# Hello



## midori (Oct 1, 2009)

Hello!

My name is Kirstie and I currently live in northern Ireland, as my husband is in the army. (he's in Afghanistan at the moment, but less than three weeks to go!!!)

We have a houseful here, three children, three Golden retrievers (I breed and show them), two cats, one moggy and one Ragdoll, 14 adult rats, plus babies (I am part hand rearing a litter that are on a foster doe at the moment as their Mum sadly died when they were 11 days old and the foster Mum has thirteen of her own babies), a group of five Multi-mammates, plus babies and eight mice.

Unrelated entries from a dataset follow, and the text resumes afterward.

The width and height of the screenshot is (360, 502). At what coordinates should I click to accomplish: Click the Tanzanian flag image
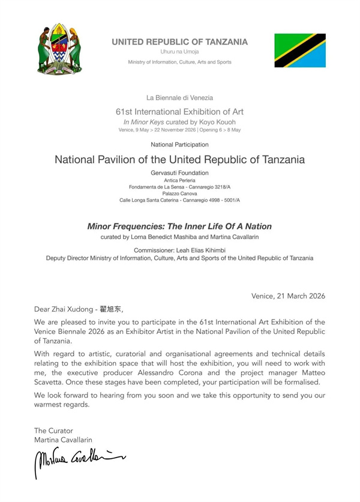[300, 50]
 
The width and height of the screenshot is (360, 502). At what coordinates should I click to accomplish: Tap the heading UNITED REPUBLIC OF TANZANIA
[179, 41]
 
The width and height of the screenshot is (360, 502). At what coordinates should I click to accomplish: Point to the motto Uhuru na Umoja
[179, 52]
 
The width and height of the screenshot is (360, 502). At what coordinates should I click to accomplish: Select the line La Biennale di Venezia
[179, 97]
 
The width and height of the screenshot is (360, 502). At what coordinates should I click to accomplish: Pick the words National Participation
[179, 145]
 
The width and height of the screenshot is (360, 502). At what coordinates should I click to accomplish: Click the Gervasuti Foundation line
[179, 173]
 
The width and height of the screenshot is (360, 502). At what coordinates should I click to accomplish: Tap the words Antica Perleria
[179, 180]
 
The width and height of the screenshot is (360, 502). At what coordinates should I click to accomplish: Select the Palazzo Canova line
[179, 193]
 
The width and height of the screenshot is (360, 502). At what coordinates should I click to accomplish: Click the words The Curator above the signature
[53, 431]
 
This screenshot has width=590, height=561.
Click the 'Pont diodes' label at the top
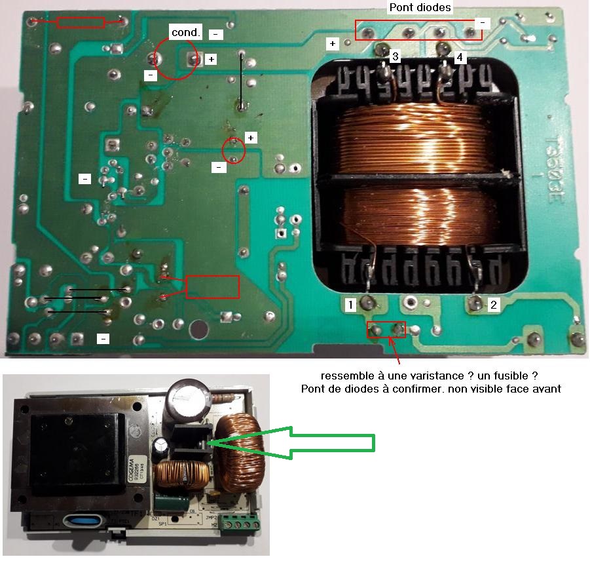tap(420, 8)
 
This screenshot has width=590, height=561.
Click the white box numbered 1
tap(351, 304)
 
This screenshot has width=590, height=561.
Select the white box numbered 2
tap(494, 304)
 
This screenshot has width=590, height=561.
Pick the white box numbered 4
tap(460, 58)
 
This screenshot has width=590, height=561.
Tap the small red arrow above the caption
tap(396, 351)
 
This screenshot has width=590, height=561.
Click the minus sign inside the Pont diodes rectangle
tap(483, 23)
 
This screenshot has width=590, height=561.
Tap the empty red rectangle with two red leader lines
tap(213, 286)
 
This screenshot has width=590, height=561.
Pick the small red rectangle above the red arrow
tap(386, 329)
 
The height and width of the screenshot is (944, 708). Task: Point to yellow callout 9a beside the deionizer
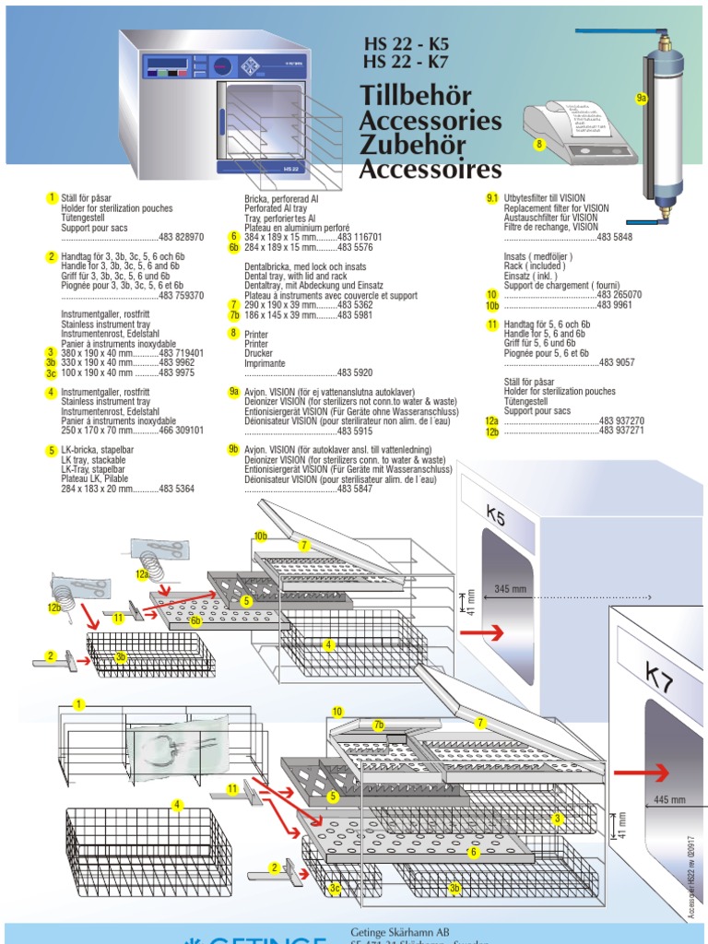(643, 97)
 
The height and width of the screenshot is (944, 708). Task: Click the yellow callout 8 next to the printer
(539, 144)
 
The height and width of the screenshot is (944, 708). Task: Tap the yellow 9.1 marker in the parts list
(491, 197)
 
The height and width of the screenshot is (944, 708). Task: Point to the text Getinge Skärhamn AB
(399, 930)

luckily, I don't work, so I spend my days taking care of that lot... :lol:

I am a feeder breeder, and never intended to get mice. However, my local pet shop gave me three that had been delivered to them by accident and it went on from there... I have never paid much attention to mice before, but they are so amazingly gorgeous I can't resist them! Although I breed feeders, I have a 'rule' that none of my adults are ever fed, they are kept retired as pets, and I try to keep all my rodents as closely as pets would be kept as possible, whch includes large, decent cages with lots of toys, plenty of handling/time out of cages, and a pet diet. It probably costs me a lot more money to do things the way I do, but I feel happier than if I was buying frozen pet shop rodents that had been intensively bred and not kept well.

It is nice that this forum welcomes breeders like me, as I obviously want to learn as much aspossible sothat my animals have a good life. Plus, hard though it might be to believe, I do love them, and it's nice to show them off sometimes!


----------



## Rowangate (Jul 28, 2009)

Hi & welcome to the forum


----------



## Kallan (Aug 16, 2009)

Hi! What part of NI are you currently in?

I hope your husband comes home safe


----------



## jo65 (Sep 22, 2009)

Hi There

You have your hands full dont you? My word all those ratties et al. Hope hubby gets back safely for all of you.


----------



## moustress (Sep 25, 2009)

Welcome; I'm kind of new here myself having joined just a week ago. Any chance you will put up pix up the ratties and mousies?


----------



## DomLangowski (Oct 2, 2008)

Hi, Welcome to our forum


----------